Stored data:
**********
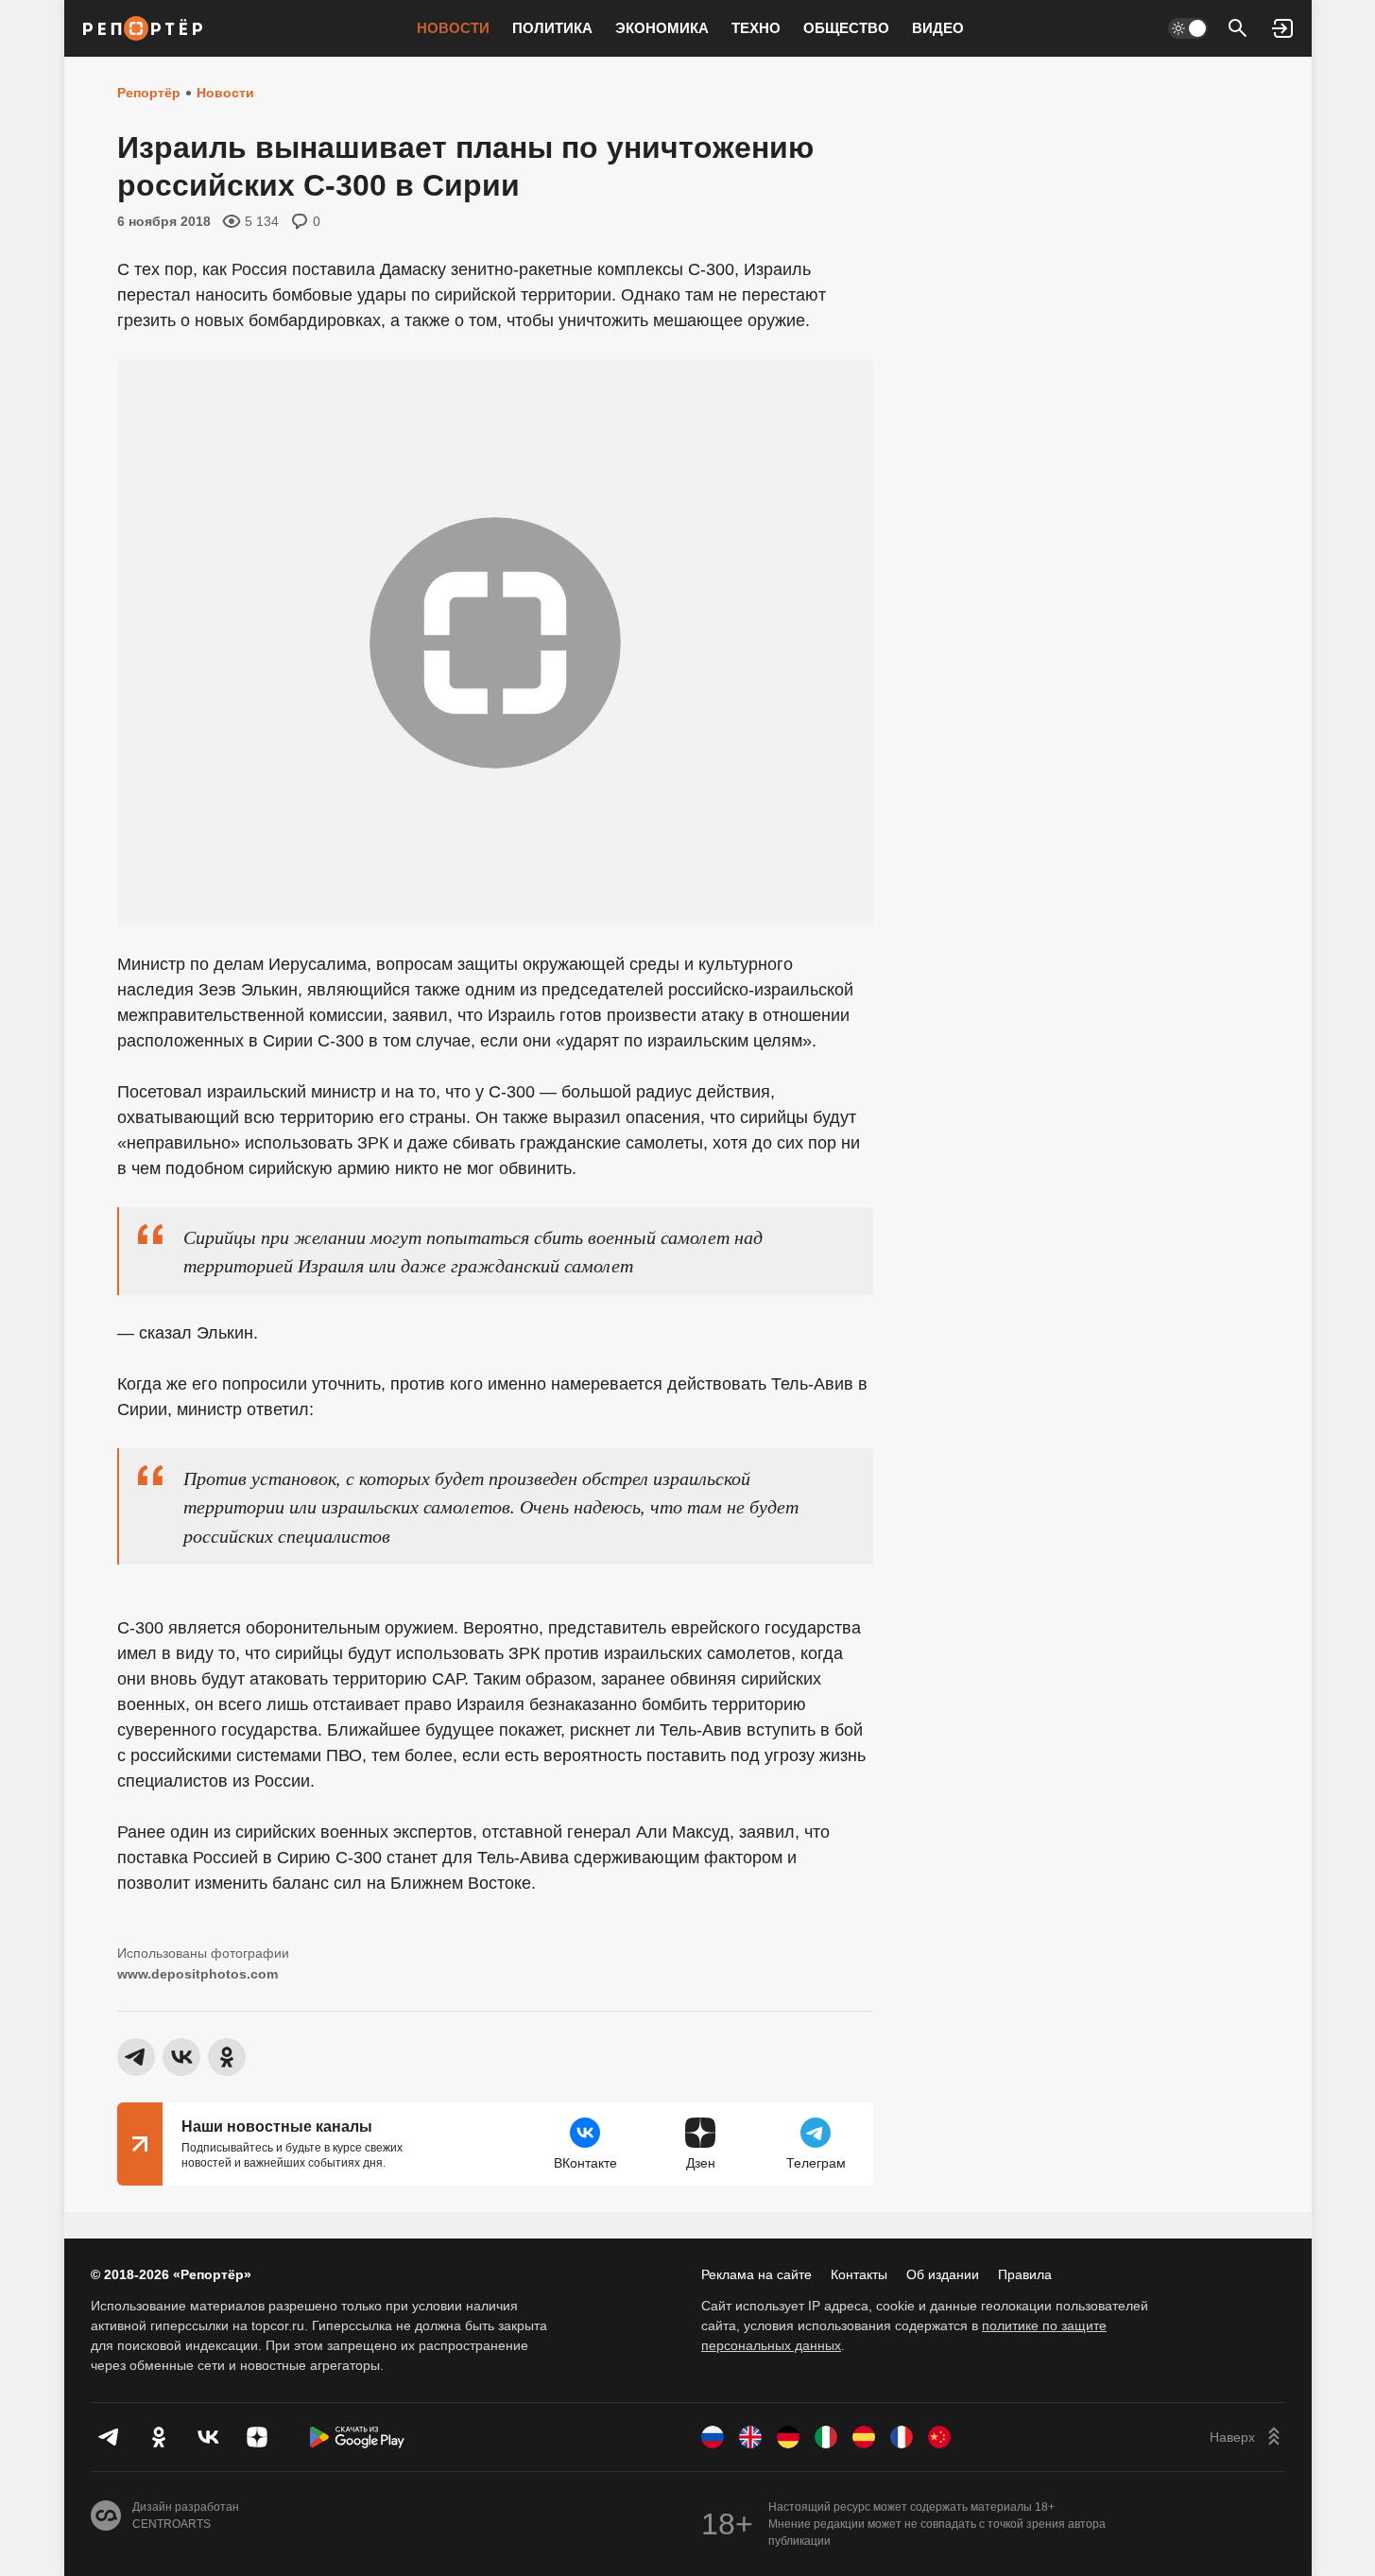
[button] (1283, 28)
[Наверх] (1247, 2437)
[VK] (208, 2437)
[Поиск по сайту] (1238, 28)
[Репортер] (142, 28)
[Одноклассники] (159, 2437)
**********
### TASK DIRECTIONS:
Your response should consist solely of the lines from the one containing "[Наверх] (1247, 2437)" to the end of the entries, both ends included, exactly as they appear.

### WORKED SOLUTION:
[Наверх] (1247, 2437)
[VK] (208, 2437)
[Поиск по сайту] (1238, 28)
[Репортер] (142, 28)
[Одноклассники] (159, 2437)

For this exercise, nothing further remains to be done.